## DATASET ENTRIES
· · · · ·

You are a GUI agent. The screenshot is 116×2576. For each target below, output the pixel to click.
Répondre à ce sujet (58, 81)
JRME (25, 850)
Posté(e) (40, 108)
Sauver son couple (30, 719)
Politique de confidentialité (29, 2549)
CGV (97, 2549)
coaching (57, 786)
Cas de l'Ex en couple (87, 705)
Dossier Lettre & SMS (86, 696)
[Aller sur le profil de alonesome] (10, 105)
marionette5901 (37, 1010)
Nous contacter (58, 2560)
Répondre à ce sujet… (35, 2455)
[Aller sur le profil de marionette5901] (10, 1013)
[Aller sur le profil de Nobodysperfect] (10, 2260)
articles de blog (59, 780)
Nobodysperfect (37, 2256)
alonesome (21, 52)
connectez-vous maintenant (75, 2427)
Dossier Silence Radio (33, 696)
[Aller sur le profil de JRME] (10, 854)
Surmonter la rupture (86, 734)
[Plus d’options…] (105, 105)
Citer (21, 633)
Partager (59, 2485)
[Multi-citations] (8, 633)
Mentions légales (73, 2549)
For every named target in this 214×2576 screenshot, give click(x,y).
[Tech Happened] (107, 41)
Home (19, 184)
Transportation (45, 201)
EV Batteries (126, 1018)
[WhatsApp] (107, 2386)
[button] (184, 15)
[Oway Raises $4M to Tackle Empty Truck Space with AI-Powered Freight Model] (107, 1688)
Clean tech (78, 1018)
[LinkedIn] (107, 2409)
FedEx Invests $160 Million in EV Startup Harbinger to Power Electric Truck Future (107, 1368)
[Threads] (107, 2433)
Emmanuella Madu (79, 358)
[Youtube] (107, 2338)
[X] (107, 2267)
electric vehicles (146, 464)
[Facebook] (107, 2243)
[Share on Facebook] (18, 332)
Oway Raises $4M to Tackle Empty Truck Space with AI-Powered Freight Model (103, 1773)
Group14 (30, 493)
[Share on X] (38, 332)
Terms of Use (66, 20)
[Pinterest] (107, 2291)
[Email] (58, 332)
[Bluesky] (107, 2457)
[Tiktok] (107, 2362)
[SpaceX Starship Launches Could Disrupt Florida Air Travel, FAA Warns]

· · · · ·

## WHAT YOU SHOULD DO
Take the records above and return, word for word, only the lines that fall from the line with "[WhatsApp] (107, 2386)" to the line with "[Pinterest] (107, 2291)", both of them included.

## WRITTEN ANSWER
[WhatsApp] (107, 2386)
[button] (184, 15)
[Oway Raises $4M to Tackle Empty Truck Space with AI-Powered Freight Model] (107, 1688)
Clean tech (78, 1018)
[LinkedIn] (107, 2409)
FedEx Invests $160 Million in EV Startup Harbinger to Power Electric Truck Future (107, 1368)
[Threads] (107, 2433)
Emmanuella Madu (79, 358)
[Youtube] (107, 2338)
[X] (107, 2267)
electric vehicles (146, 464)
[Facebook] (107, 2243)
[Share on Facebook] (18, 332)
Oway Raises $4M to Tackle Empty Truck Space with AI-Powered Freight Model (103, 1773)
Group14 (30, 493)
[Share on X] (38, 332)
Terms of Use (66, 20)
[Pinterest] (107, 2291)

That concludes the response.